I wreszcie ostatnia, w praktyce najważniejsza kwestia: postrzegający bezwzględną i natychmiastową eliminację wszystkich uchwał awansowych zrealizowanych przy udziale neo-KRS jako najważniejszy, koniecznie pierwszy krok w kierunku lepszego funkcjonowania wymiaru sprawiedliwości pomijają uwarunkowania, w jakich przyjdzie funkcjonować kolejnemu rządowi i Sejmowi.
Nowa KRS, a tym samym początek procesu wyboru sędziów według konstytucyjnie prawidłowych standardów, nie może zaistnieć bez uchwalenia stosownej ustawy. Wiara, że nastąpi to przed końcem kadencji prezydenta Dudy, byłaby skrajną naiwnością. Nawet bez powtarzania jakichkolwiek konkursów liczba wakatów sędziowskich będzie – przynajmniej do chwili objęcia urzędu przez następnego prezydenta – rosła ze względu na nieunikniony w każdym scenariuszu pat w sprawie nowych nominacji, wynikający z kolei z rozbieżności między przyszłym rządem a prezydentem Dudą co do statusu neo-KRS. Już z tego powodu w wariancie zakładającym powtórzenie wszystkich konkursów sędziowskich z ostatnich lat postępowań awansowych realizowanych przez przyszłą KRS byłoby dużo więcej niż obecnie.
Grunt pod powrót „dobrej zmiany”
Co więcej, sędziowie awansujący w nowych konkursach zwalniać będą zajmowane wcześniej stanowiska, które również trzeba będzie obsadzić. Ostatecznie więc w przypadku powtórzenia wszystkich konkursów zrealizowanych przez neo-KRS liczba postępowań wzrosłaby w sposób, który również przy wprowadzeniu uproszczonych ścieżek powtórnych konkursów lub wąskich domniemań stanowiłby kolosalne obciążenie dla przyszłej KRS.

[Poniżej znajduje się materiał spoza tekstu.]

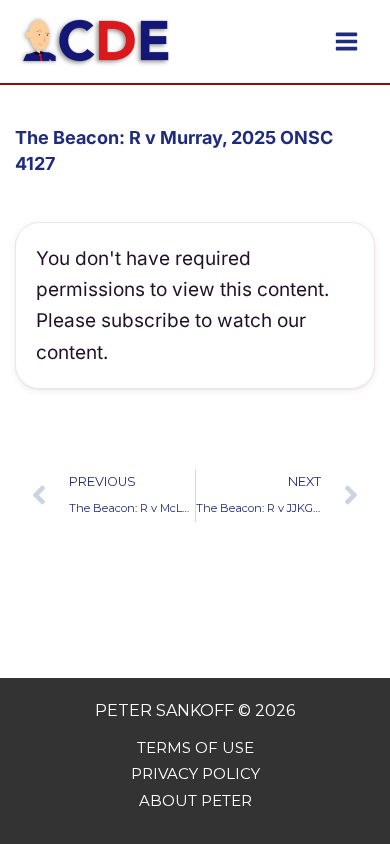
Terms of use (195, 747)
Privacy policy (195, 773)
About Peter (195, 800)
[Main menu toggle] (346, 41)
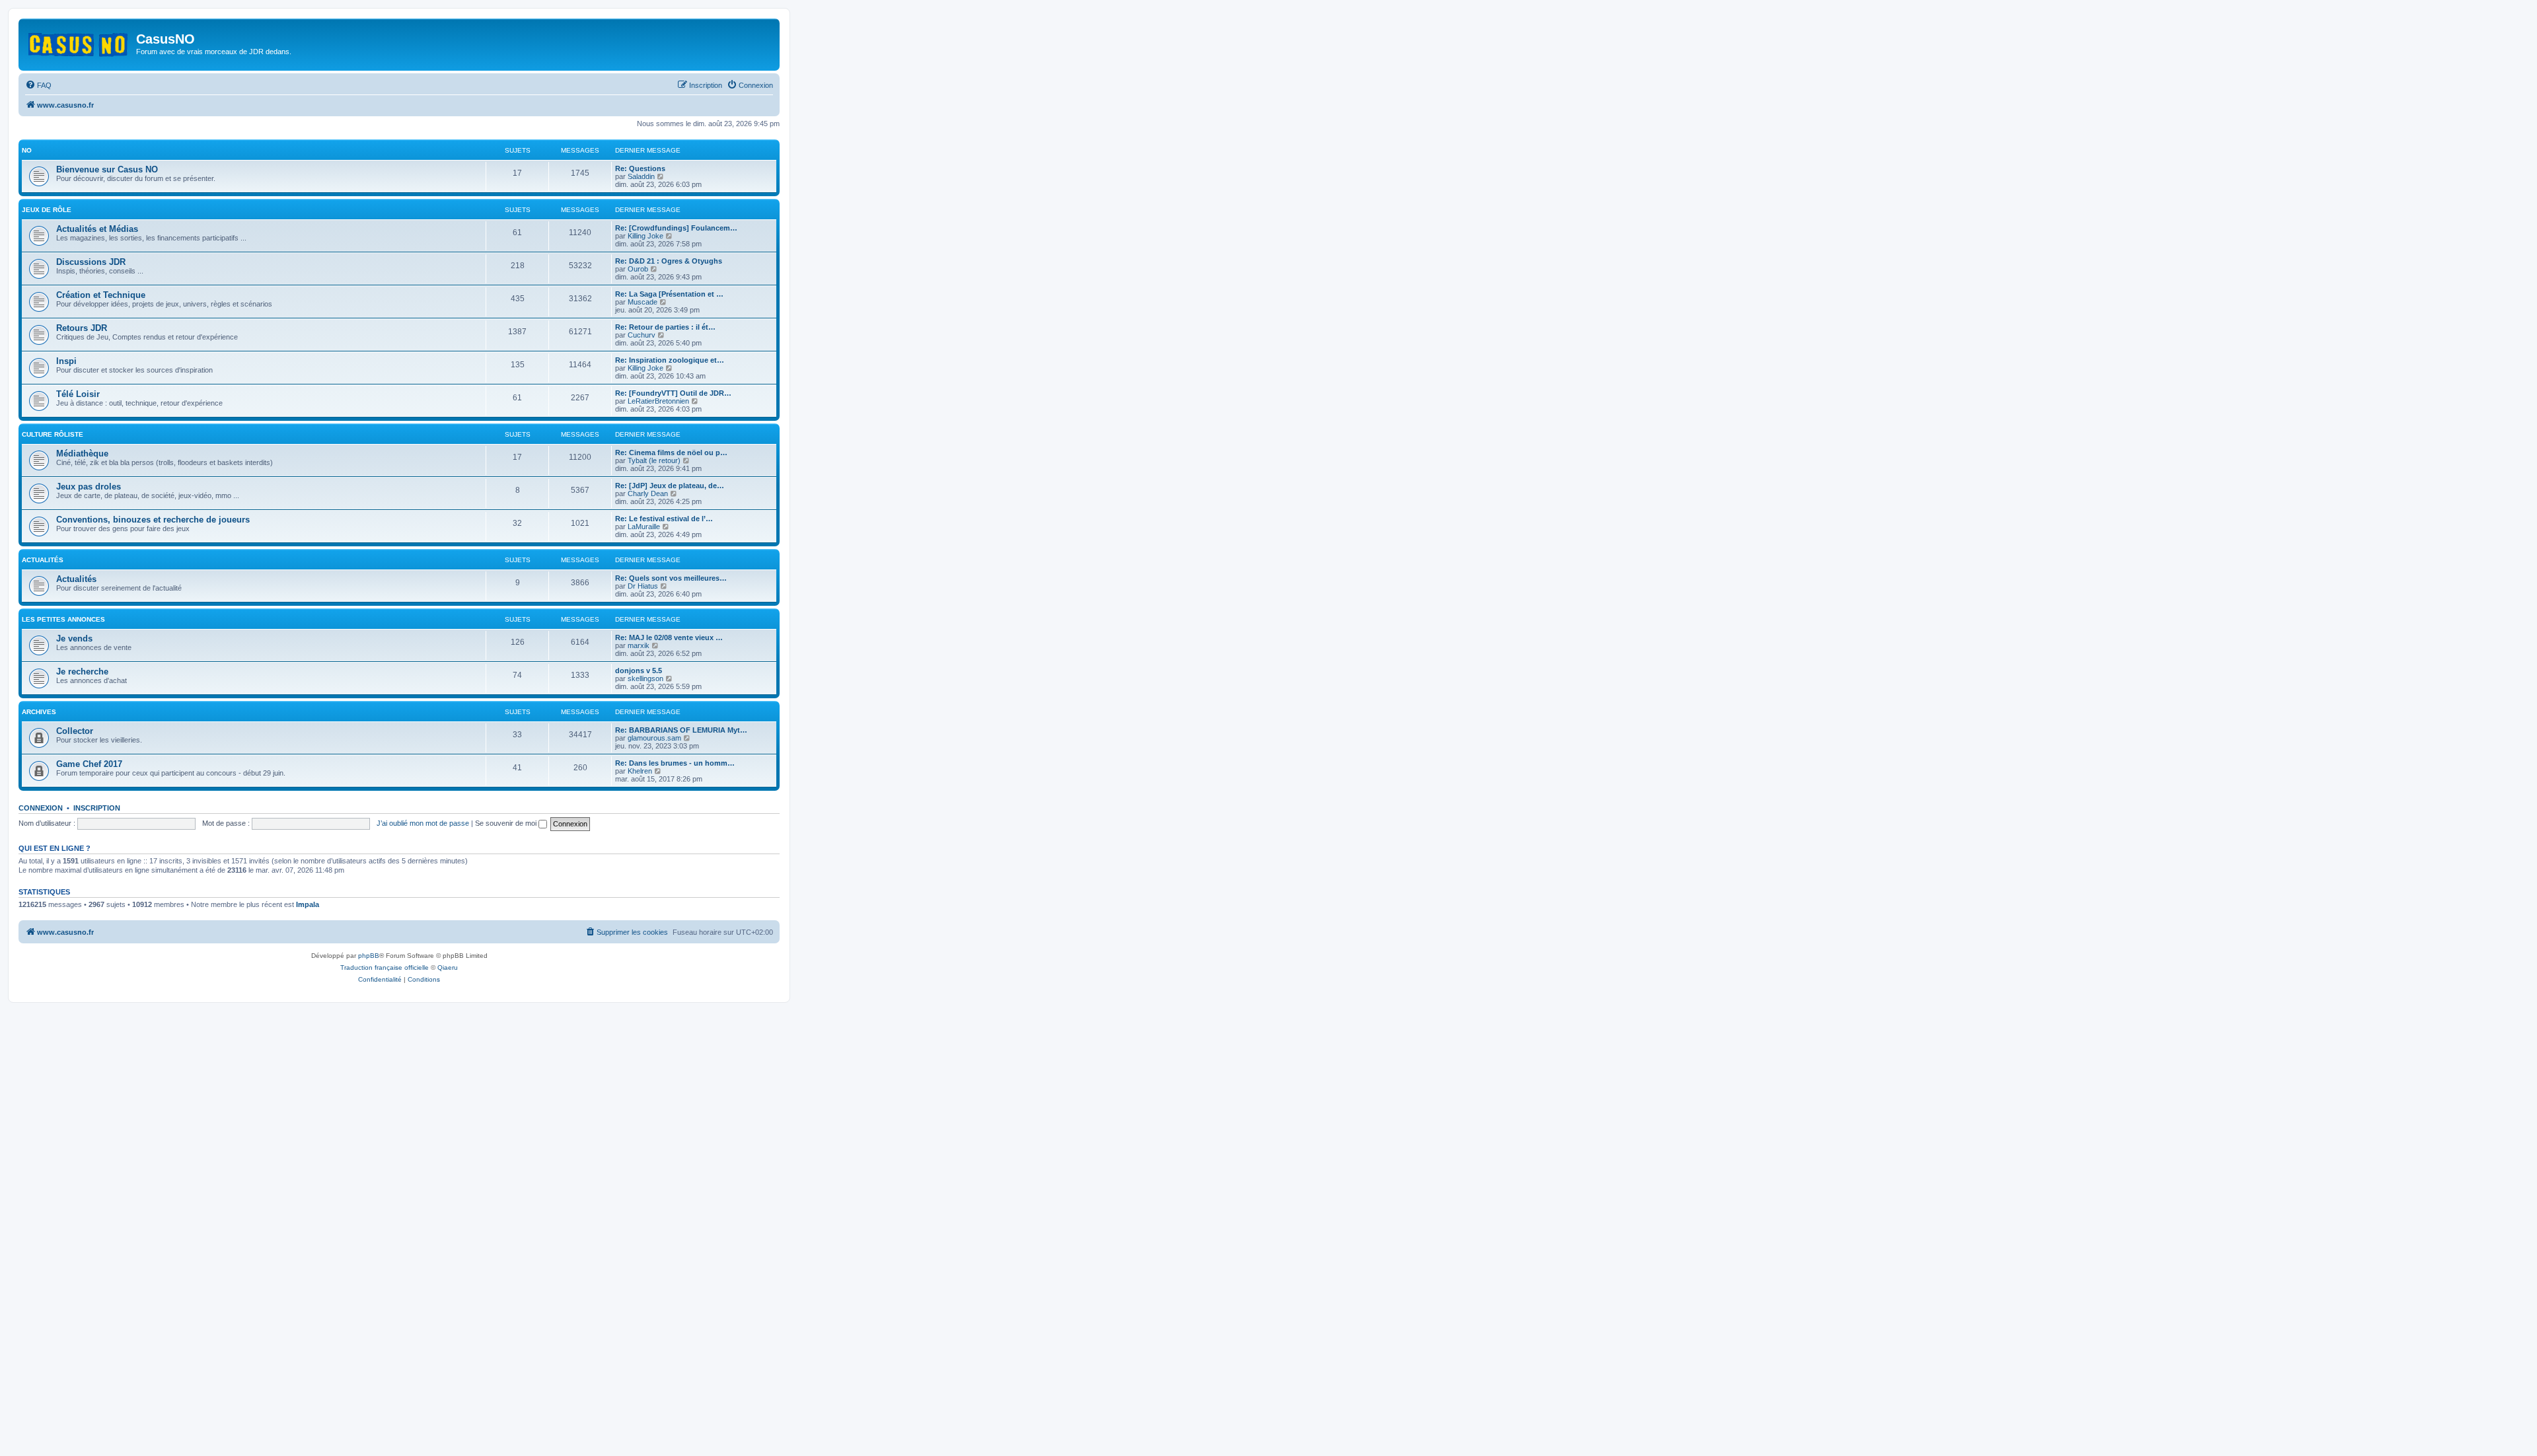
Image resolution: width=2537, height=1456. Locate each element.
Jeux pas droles (88, 486)
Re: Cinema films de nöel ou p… (671, 452)
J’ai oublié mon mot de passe (423, 823)
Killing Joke (645, 236)
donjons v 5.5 (638, 670)
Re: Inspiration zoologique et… (669, 360)
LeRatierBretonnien (658, 401)
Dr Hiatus (643, 586)
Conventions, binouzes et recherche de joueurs (153, 520)
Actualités (42, 560)
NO (27, 150)
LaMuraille (644, 526)
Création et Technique (100, 295)
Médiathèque (82, 453)
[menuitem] (38, 85)
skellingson (645, 678)
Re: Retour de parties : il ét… (665, 327)
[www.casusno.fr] (79, 42)
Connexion (40, 808)
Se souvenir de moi (506, 823)
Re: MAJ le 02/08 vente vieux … (669, 637)
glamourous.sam (654, 738)
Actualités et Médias (97, 229)
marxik (638, 645)
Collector (74, 731)
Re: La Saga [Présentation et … (669, 294)
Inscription (96, 808)
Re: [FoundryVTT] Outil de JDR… (673, 393)
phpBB (368, 955)
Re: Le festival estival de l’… (664, 519)
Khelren (640, 771)
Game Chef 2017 (89, 764)
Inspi (66, 361)
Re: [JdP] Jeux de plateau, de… (669, 486)
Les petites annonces (63, 619)
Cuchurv (641, 335)
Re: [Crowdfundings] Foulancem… (676, 228)
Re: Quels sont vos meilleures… (671, 578)
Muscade (642, 302)
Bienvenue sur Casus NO (107, 169)
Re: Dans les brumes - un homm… (675, 763)
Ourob (638, 269)
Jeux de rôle (46, 209)
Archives (39, 711)
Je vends (74, 638)
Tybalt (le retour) (654, 460)
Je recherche (82, 671)
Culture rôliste (52, 434)
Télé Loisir (78, 394)
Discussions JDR (91, 262)
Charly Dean (648, 493)
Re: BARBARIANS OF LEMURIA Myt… (681, 730)
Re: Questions (640, 168)
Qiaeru (447, 967)
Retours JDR (81, 328)
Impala (307, 904)
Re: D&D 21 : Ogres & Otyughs (668, 261)
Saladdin (641, 176)
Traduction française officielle (384, 967)
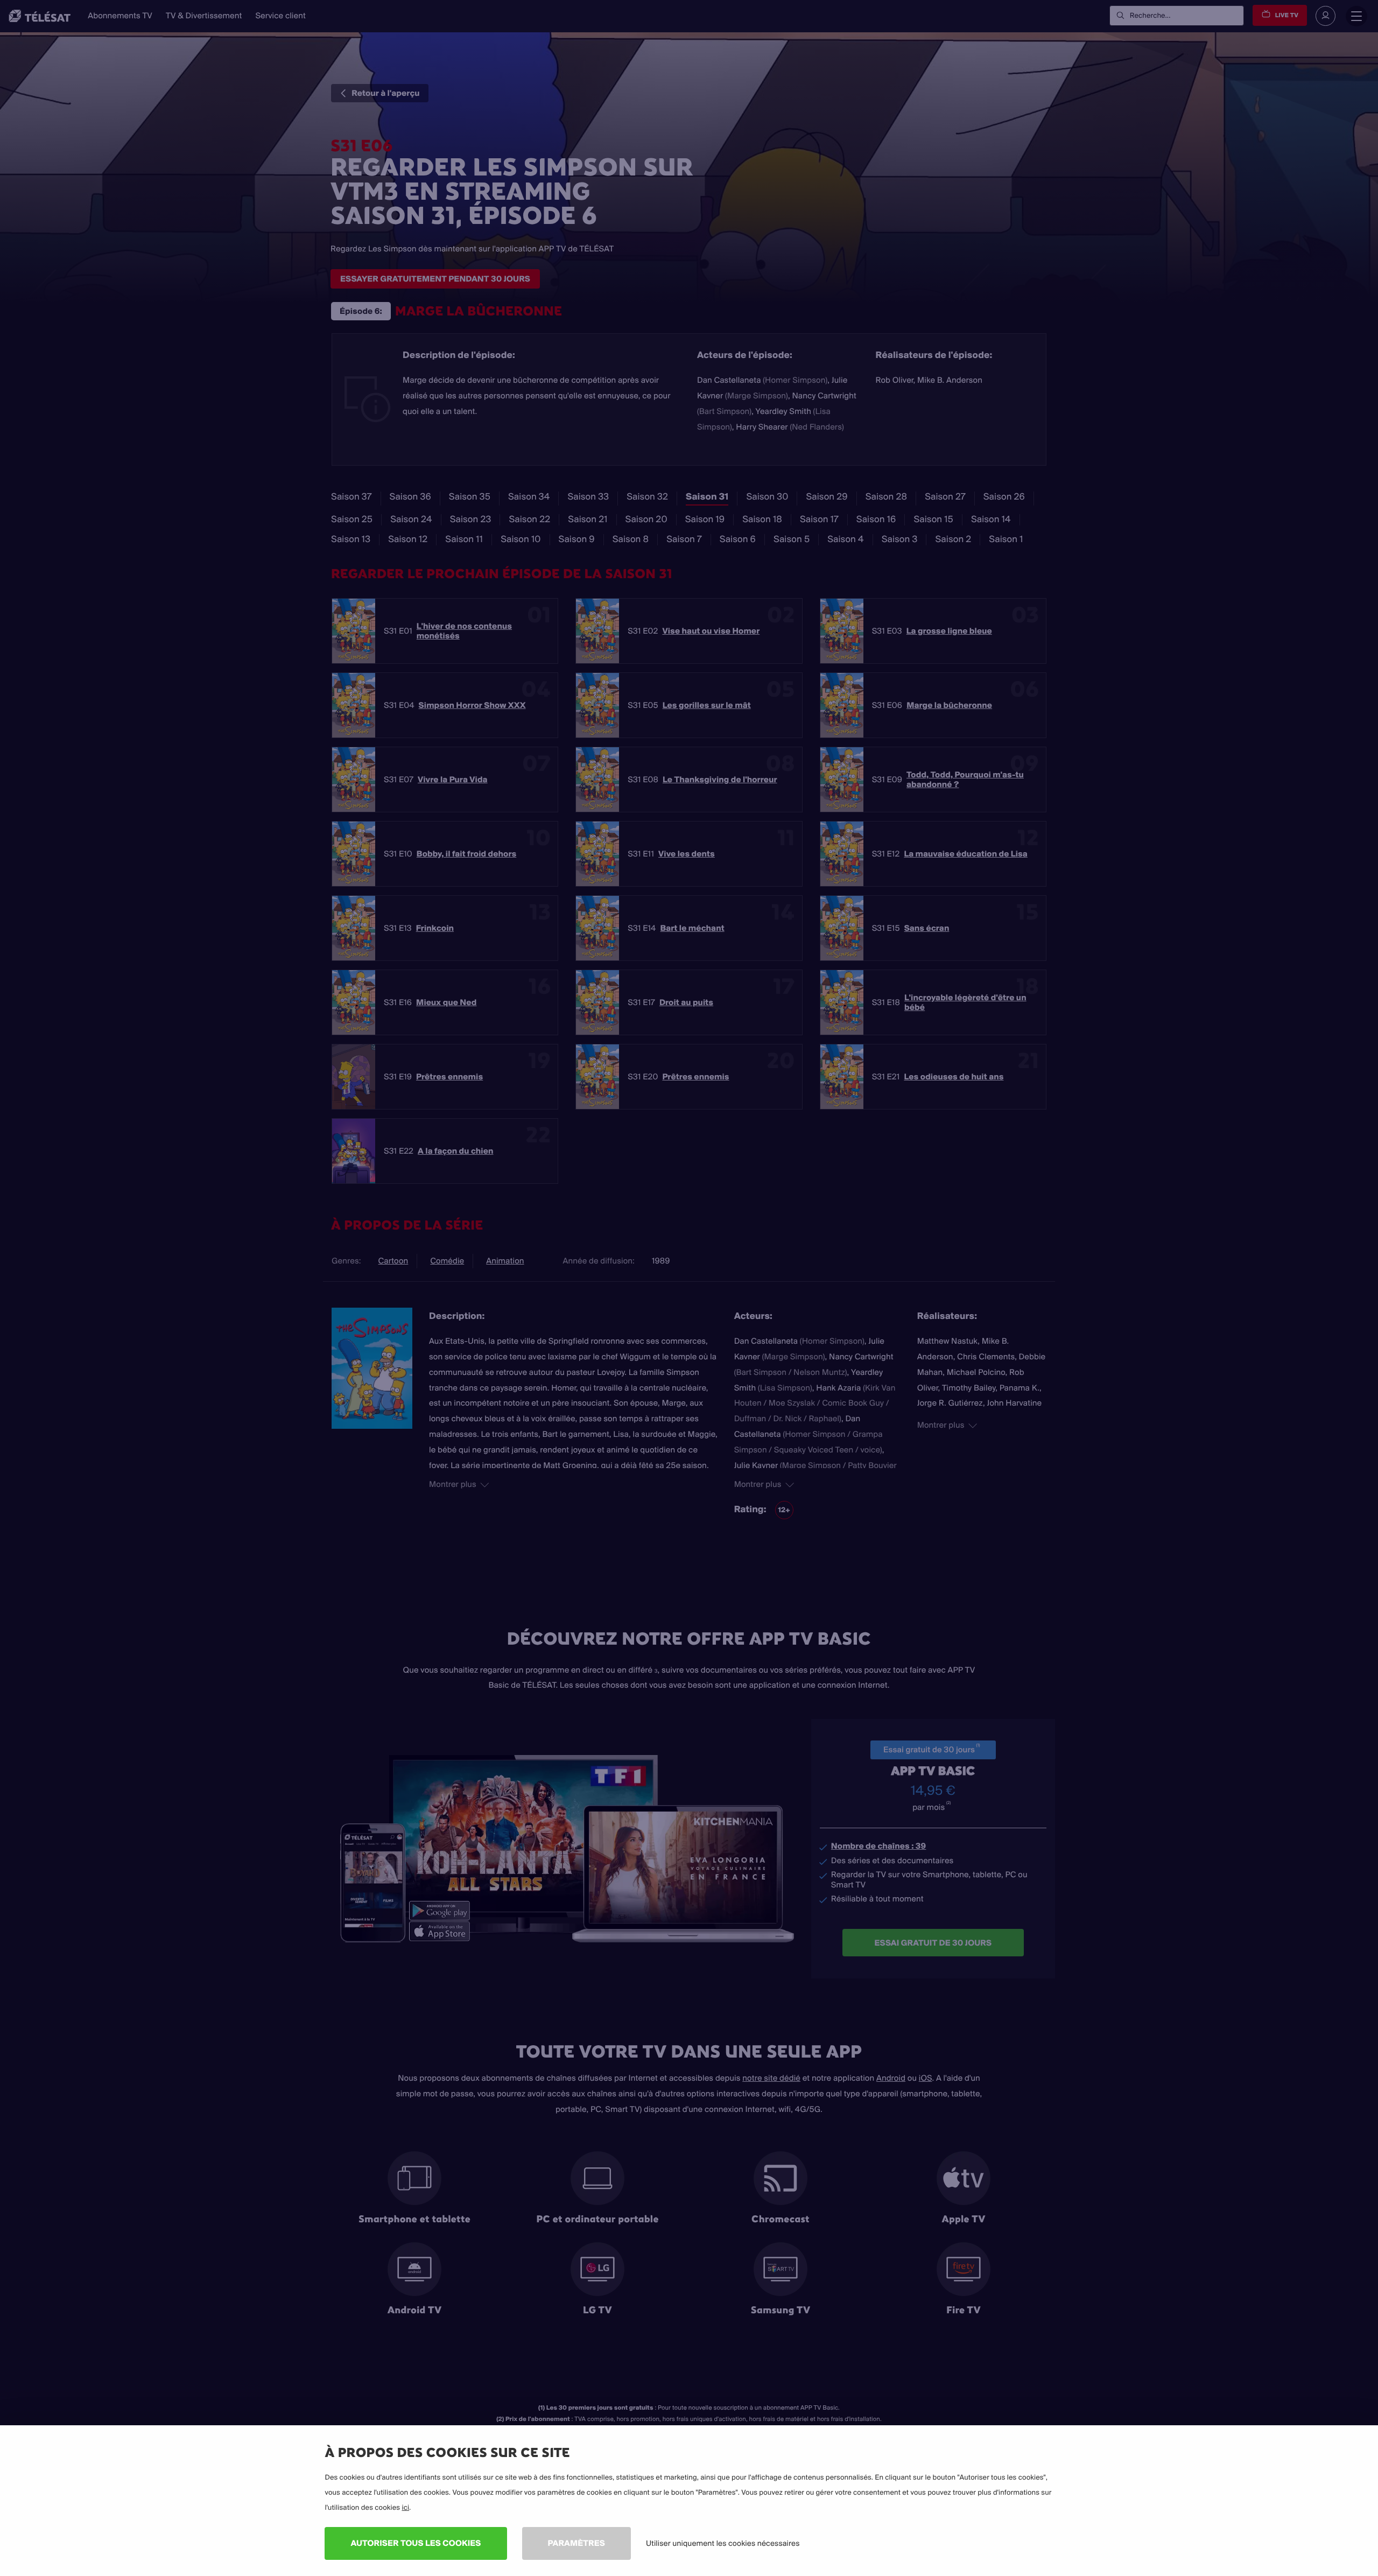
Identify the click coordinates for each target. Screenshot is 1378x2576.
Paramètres (576, 2543)
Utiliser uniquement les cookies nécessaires (723, 2543)
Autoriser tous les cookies (415, 2543)
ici (405, 2507)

Zamiast spieszyć się z uchwalaniem regulacji, która jeszcze przez niemal dwa lata nie ma szans wejść w życie, lepiej czas ten poświęcić na takie przygotowanie procesu, by nie wywołał on paraliżu KRS ani sądów, gdy zostanie uruchomiony. Odrobina rozsądku i wyobraźni wystarczą też, żeby być w stanie ocenić zapewnienia tych, według których rzetelna realizacja przez przyszłą KRS kilku tysięcy postępowań – na stanowiska zwalniane w wyniku unieważnienia wszystkich konkursów zrealizowanych przez neo-KRS i mających zapełnić nowe wakaty – może zająć maksymalnie kilkanaście miesięcy.